Even among Fallout devs there was disagreement. For example, a good chunk of people would agree that both Sawyer and Avellone have a good idea of what the franchise should be, but their ideas are contradictory. Sawyer is going for post-post-apocalyptic, while Avellone wants to do more recently post-apocalyptic. There isn't just one definition for Fallout. And that's just on the story side of things. Among both fans and developers there's disagreement as to how the games should actually play.
Those details are merely technical, and superficial compared to mechanics like roleplaying elements. Tim Cain's design philosophy for Fallout 1 he penned those years ago wasn't something specific like Sawyer's and Avellone's vision of whether going back to post-apocalyptic or not, but something more grand and cover a larger scope than those details.

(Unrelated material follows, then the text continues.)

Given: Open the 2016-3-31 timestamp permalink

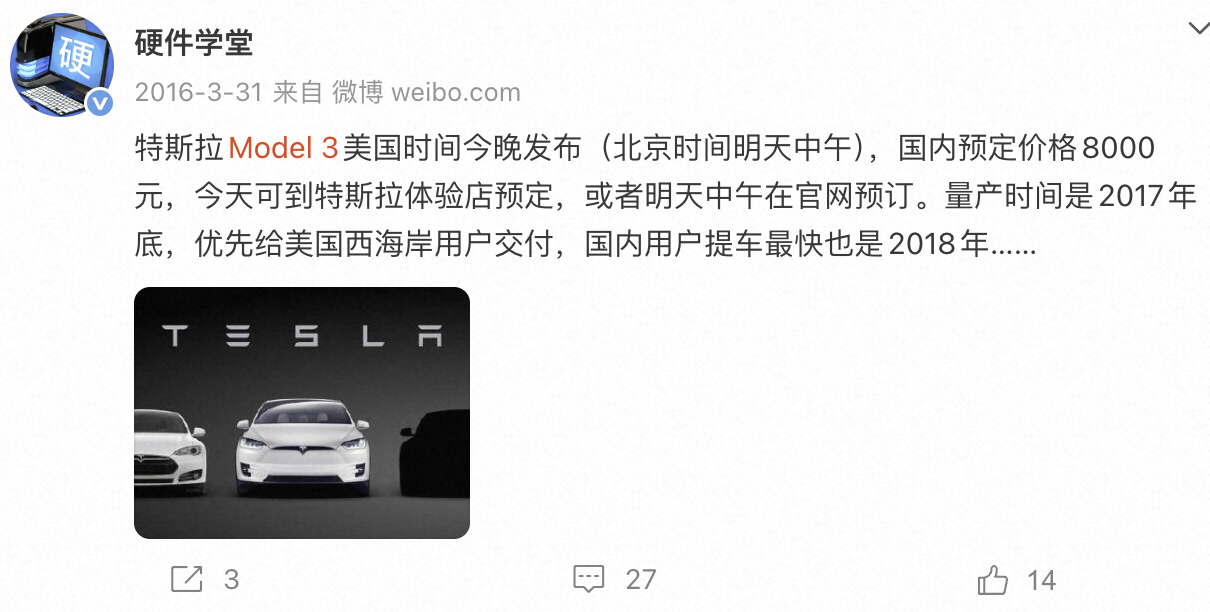Looking at the screenshot, I should (x=197, y=91).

The difference between Sawyer-Avellone and Bethesda, however, is that Sawyer-Avellone DO stayed true to Tim Cain's vision when they made Fallout: New Vegas and its' DLCs.
Though I think there is a right and a wrong notion of what Fallout is or should be, the world of Fallout is bigger than just a handful of people's visions for it (and I would argue, the specific plotlines of each game). The devs who are being treated like the founding fathers of the franchise, whose decisions are apparently tantamount to the drafting of a constitution, were being creative when they made those choices. They just wanted to make good games by focusing on storytelling. Trying to keep Fallout 'traditional' in terms of results *and not* methods is the wrong approach to making a quality Fallout game (and I would argue the games themselves demonstrate as much). So, the execution is important as Soto is saying.

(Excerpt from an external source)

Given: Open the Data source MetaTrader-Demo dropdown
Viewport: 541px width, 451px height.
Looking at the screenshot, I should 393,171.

Care to elaborate further with what do you mean by that? I understand what you were trying to say with previous sentences. However, my arguments wasn't about a matter of 'keeping things traditional in terms of result'. It's about 'not fixing what's broken' or even 'not changing something that's just right/perfect'.
Because those design principles Tim Cain penned for Fallout 1? Those are perfect. They
are the method. That's why I wholeheartedly disagree with Ben Soto's sentiment that "Everybody has a slightly different idea of what a Fallout game should be.", because everybody's slightly different idea of what a Fallout game should be doesn't matter when Tim Cain has already laid the core design principle for what a Fallout game should be with those 5 main points written down on the design document. Soto then went on to state that Sawyer and Avellone is the example of devs having clashing idea on 'what a Fallout game should be', except their different ideas are something rather superficial because they don't try to change or remove any of the Tim Cain's principle. naossano's point was actually about that, hence why he mentioned Fallout mods like the TC ones, like Fallout 1.5: Resurrection. Because damn, those mods adhered to Tim Cain's vision, while Bethesda doesn't.
However, the concept is important as well. The franchise needs to stay true to itself, as well as to the fans (or at least be honest in advertising), because these are crucial aspects of the right method. I think the broadstrokes are fairly obvious (e.g choice, consequence, distinct builds, cynical, satirical, 1950s retrofuturism + a Mad Maxian post apocalypse), even if the amount of wiggle room is debatable.
Although Sawyer and Avellone has their own idea of what a Fallout game should be in that regard (post-post-post-apocalyptic vs. post-apocalyptic), I'm actually more interested in what would Tim Cain would envision as the future/sequel of Fallout, or at least a successor to it. Since I've talked about design principles and all that jazz, I will mention that some of the Old Bloods sees that Arcanum is more faithful to Fallout than the nu-Fallout game. And that's what I'm talking about, because Arcanum was made by Tim Cain, and Tim Cain's vision for Fallout sticks all the way to Arcanum. The question now is, is it the same with Vampire the Masquerade: Bloodlines?